Tell us a little more about the Angèle featuring on the EP. Most people will probably only hear this track of your EP. Do you mind? Or is that part of a strategy to expand your listener base?

As you know, Angèle is the little sister of one of my mates Roméo’s (Elvis, ed.). Well before both of them became more known, me and Angèle’s paths had crossed many times already. When I recorded the track in the studio, I made the chorus in my head, but I felt like it was perfect for a more delicate, female vocalist. She was the first person who came to mind. I texted her, et voila. It didn't go through the record label or anything like that. It was a fairly spontaneous thing. That said, the song isn't typically what you would expect from her. If I ever want to make a real hit, I'm not going to make a track like that. I wanted to do something different here. If I would have given her a more accessible pop-friendly instrumental, I'm sure she wouldn't have been interested. The exciting thing about this song is hearing Angèle on a different vibe. She still did an excellent job, of course. I’m grateful she wanted to join me on this one.

If I would have given Angèle a more accessible pop-friendly instrumental, I'm sure she would not have been interested.

You have a short tour coming up to support the EP release. Most of the dates are in France, only one of them, Ancienne Belgique, takes place on home soil. What’s your take on that?
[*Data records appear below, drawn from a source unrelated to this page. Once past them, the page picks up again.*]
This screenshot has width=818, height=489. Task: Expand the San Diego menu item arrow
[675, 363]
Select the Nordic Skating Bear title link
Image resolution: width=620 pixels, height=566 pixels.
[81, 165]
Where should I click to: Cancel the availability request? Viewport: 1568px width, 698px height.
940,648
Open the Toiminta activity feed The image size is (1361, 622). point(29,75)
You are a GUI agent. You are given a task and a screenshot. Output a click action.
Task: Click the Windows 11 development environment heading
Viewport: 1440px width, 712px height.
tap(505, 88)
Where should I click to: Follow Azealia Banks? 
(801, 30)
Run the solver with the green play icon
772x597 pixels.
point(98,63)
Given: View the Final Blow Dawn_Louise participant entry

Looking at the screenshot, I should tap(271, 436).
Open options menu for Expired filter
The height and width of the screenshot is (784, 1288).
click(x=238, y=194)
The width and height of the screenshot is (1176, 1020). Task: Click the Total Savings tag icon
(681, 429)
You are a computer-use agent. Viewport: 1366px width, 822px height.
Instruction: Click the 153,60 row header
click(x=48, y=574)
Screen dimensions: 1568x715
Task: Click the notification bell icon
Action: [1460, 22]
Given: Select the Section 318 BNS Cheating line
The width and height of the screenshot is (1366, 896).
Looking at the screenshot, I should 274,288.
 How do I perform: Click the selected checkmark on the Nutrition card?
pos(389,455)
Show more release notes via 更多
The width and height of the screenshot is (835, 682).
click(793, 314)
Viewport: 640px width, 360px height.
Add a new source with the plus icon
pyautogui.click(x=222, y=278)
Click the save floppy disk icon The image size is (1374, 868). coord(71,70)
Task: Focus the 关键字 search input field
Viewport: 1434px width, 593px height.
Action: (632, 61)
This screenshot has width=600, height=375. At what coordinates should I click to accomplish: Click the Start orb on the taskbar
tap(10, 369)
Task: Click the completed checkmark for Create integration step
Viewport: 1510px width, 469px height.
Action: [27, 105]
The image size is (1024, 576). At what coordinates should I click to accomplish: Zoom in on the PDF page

Well, most of those seven dates are in France because we’re working with a team that has an established network there. Would I like to see more Belgian dates in there? Sure, but I don’t mind the way it is now. Doing a solo show at Ancienne Belgique is impressive regardless, so that still covers the load for me. I prefer doing festival gigs anyways, so I’m sure there will be a lot more local dates this summer. Maybe the Angèle track will get me some attention in Flanders, who knows? Even though the lyrics are French, the song has this kind of Ozark Henry thing going on, which you don’t often hear in Wallonia.

What can we expect from you, once you're done touring?

You’ll see me at the festivals, or you’ll see me in the studio with L’Or Du Commun. I might be working on a bigger solo project after that, but I can’t tell you too much about that just yet. I’m always in the studio, no holidays (laughs).